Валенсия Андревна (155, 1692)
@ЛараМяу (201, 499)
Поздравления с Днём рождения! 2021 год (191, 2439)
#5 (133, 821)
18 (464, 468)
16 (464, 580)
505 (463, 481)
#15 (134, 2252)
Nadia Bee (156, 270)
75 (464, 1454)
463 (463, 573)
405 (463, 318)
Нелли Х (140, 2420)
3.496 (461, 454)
::::
**Exercise description:** Copy every line of the material, please, keeping it exactly the same.

**Answer:**
Валенсия Андревна (155, 1692)
@ЛараМяу (201, 499)
Поздравления с Днём рождения! 2021 год (191, 2439)
#5 (133, 821)
18 (464, 468)
16 (464, 580)
505 (463, 481)
#15 (134, 2252)
Nadia Bee (156, 270)
75 (464, 1454)
463 (463, 573)
405 (463, 318)
Нелли Х (140, 2420)
3.496 (461, 454)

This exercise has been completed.